As part of Game of Loans, the FTC announced court orders in two pending cases against Student Aid Center and Strategic Student Solutions. In addition, the FTC filed new actions against:

Why should student debt relief deception matter to your company? Chances are you have employees struggling to make their monthly payments. Money diverted to bogus debt relief operators puts their dream of financial security ever farther away. Here are steps you can take to lend a hand.

Share legitimate sources of information. Arm your staff members with accurate information from StudentAid.gov/repay about repayment and forgiveness programs available to them at no cost. In addition, the FTC has updated advice on how to spot a student loan debt relief scam.

Enlist your HR team to assist staffers who could be targeted by student loan scammers. Whether it’s a printout of brass-tacks tips on a bulletin board or a one-minute mention at the next staff meeting, it makes good business sense to have your human resources professionals serve as a conduit for scam-fighting guidance.

Don’t assume this is a message only for recent grads. People who just tossed their mortarboards aloft are a prime target, but many mid-career employees – those who returned to school part-time and parents concerned about their kids’ student loans – are at risk, too. That’s why everyone needs to know these four fundamentals:

  1. If an ad promises fast loan forgiveness, it’s a scam. Genuine options are available through the Department of Education or the loan servicer – and they’re free.
  2. Never pay an upfront fee for debt relief services of any kind.
  3. Scammers often fake an affiliation with the Department of Education. Investigate the source of the information you receive.
  4. Don’t share your FSA ID with anyone.

The FTC also has advice for companies in the student loan debt relief business. The Telemarketing Sales Rule has specific provisions to curb deceptive and abusive practices in the debt relief services industry, including when the debt is a student loan. The Rule applies not just when companies make outbound calls to prospective customers. It also applies when consumers call companies in response to ads or other solicitations.

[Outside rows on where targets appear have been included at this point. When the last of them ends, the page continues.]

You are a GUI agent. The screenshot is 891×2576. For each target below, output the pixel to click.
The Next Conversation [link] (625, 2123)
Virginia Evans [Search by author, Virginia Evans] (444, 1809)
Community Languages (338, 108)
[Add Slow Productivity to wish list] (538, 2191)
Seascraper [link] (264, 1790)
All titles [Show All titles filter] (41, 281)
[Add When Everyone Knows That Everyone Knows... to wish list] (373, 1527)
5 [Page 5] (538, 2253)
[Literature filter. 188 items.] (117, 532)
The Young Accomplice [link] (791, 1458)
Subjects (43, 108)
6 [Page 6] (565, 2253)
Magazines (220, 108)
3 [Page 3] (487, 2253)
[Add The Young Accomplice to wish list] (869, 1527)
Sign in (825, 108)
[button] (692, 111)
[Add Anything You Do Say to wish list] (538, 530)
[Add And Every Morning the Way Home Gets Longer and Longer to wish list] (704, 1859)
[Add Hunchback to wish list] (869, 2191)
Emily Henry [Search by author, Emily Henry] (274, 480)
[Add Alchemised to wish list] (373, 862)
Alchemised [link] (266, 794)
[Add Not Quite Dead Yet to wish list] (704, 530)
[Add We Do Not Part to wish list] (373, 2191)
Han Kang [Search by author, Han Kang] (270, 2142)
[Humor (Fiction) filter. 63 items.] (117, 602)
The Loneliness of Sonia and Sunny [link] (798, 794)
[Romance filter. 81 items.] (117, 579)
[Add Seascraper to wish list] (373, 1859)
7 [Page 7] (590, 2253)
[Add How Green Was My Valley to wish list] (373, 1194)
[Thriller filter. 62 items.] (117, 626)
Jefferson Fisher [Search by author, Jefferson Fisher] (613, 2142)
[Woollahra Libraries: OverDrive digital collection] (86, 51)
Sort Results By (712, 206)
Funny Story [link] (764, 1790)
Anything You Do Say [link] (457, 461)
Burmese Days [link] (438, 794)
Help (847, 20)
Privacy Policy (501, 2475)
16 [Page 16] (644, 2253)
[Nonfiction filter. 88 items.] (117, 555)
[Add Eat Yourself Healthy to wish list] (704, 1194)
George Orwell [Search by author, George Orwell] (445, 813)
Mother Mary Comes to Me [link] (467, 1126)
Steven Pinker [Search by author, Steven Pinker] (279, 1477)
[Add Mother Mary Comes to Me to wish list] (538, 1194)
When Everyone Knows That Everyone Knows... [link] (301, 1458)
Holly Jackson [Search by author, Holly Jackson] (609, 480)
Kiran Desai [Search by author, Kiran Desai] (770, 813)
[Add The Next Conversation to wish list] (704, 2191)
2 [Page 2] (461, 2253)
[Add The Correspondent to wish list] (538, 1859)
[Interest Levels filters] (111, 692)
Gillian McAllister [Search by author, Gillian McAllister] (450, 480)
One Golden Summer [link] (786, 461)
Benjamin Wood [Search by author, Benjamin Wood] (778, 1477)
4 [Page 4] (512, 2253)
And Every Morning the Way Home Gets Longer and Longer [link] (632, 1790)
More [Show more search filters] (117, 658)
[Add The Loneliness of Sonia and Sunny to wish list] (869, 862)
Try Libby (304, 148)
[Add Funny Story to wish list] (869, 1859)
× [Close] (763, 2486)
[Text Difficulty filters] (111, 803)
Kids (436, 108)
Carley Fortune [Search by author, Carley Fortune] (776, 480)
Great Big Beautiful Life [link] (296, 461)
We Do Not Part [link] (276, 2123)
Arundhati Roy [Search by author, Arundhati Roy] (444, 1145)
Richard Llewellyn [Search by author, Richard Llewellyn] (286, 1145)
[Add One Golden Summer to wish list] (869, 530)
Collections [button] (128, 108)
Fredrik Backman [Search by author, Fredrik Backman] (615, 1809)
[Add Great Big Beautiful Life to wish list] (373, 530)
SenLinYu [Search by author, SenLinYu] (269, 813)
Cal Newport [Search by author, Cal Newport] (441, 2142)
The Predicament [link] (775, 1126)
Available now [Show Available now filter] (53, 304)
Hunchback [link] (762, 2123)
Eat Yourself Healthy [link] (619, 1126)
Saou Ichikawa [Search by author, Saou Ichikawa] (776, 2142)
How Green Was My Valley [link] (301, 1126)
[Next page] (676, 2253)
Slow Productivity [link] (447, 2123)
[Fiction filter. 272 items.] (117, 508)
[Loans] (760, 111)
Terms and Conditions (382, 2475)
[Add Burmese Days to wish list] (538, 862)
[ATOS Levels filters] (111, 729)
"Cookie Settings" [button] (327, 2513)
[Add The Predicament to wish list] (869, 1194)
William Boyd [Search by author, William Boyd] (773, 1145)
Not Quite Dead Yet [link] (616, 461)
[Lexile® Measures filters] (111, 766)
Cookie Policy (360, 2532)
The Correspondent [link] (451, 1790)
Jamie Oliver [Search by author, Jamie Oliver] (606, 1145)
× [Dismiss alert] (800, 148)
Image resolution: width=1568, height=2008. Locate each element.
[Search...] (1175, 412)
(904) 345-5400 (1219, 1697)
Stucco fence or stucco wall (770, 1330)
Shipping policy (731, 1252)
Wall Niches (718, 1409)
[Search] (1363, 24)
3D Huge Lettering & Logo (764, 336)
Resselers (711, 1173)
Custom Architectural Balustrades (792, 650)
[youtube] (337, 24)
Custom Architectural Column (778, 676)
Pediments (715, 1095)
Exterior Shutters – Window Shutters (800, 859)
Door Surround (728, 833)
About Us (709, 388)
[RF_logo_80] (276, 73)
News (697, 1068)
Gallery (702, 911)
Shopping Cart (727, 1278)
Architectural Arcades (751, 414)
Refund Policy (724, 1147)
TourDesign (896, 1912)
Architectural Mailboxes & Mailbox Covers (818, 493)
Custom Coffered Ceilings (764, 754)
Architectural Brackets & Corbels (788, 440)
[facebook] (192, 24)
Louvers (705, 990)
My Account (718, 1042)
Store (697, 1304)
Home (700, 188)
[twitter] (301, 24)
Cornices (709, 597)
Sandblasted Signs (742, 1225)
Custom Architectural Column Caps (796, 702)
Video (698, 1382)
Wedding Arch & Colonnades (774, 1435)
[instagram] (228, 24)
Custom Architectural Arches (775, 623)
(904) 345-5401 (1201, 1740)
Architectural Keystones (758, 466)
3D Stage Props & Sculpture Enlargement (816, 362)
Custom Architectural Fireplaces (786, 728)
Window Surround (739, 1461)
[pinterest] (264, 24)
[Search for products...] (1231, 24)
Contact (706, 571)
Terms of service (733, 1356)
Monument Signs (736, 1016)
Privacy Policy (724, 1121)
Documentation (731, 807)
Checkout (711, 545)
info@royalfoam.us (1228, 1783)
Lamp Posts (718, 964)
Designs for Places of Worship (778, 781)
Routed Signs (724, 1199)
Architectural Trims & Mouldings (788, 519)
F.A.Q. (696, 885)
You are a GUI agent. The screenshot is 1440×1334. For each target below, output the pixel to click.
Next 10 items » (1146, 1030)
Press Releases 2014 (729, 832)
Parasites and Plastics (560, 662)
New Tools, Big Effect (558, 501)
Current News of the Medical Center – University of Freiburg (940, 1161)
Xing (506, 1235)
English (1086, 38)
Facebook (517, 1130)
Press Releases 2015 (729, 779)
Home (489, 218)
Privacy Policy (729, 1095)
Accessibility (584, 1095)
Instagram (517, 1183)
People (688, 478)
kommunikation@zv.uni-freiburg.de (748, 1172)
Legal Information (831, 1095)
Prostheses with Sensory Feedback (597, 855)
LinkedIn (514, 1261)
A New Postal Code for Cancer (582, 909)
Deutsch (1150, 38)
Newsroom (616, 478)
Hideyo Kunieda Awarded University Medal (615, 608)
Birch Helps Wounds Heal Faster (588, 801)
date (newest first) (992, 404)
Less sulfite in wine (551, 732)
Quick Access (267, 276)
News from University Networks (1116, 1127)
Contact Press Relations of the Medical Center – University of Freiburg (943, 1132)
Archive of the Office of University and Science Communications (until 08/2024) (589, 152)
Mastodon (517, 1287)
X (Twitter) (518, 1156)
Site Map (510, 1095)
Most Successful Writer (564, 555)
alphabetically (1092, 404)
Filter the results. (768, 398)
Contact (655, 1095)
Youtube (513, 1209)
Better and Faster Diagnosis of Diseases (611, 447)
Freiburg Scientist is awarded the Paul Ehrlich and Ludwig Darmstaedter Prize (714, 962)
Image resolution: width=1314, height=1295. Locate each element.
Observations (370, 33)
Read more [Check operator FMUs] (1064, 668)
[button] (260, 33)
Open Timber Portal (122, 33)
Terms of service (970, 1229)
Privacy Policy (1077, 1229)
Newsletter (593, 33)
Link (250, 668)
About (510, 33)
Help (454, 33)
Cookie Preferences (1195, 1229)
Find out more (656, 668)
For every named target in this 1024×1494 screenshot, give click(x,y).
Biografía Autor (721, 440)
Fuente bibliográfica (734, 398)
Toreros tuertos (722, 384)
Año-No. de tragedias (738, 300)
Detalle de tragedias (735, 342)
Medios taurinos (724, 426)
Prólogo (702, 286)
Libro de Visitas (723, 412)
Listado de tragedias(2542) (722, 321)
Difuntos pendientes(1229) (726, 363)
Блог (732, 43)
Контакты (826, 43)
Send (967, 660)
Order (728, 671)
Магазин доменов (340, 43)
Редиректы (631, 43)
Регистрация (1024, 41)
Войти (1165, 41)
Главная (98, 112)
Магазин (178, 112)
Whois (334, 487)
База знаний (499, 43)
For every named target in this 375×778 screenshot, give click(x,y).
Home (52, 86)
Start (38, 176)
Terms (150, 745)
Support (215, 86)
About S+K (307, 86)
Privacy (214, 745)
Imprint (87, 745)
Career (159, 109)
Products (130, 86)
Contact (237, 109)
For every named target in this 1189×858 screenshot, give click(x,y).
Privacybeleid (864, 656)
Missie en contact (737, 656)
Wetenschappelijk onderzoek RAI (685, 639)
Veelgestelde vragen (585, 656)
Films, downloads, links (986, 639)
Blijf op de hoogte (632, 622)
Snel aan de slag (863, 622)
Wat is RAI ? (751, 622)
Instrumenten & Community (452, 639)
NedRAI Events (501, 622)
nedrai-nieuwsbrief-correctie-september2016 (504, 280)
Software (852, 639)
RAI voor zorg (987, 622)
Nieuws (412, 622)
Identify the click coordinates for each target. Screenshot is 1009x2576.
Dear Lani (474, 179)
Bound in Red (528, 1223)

You’ll want to read the Rule for the specifics, but there are three important takeaways. First, it’s illegal to charge upfront fees. Until you have settled or otherwise resolve a customer’s debt, you can’t collect so much as one thin dime. Second, before people sign up, you must clearly disclose key facts about your services. Just for starters, that includes how much it will cost, how long it will take to get results, and the negative consequences that could result from using debt relief services. Third, under both the TSR and the FTC Act, it’s illegal to make false or unsubstantiated claims about student loan debt relief services. Before making any objective representations, you must have solid evidence in hand to support what you say.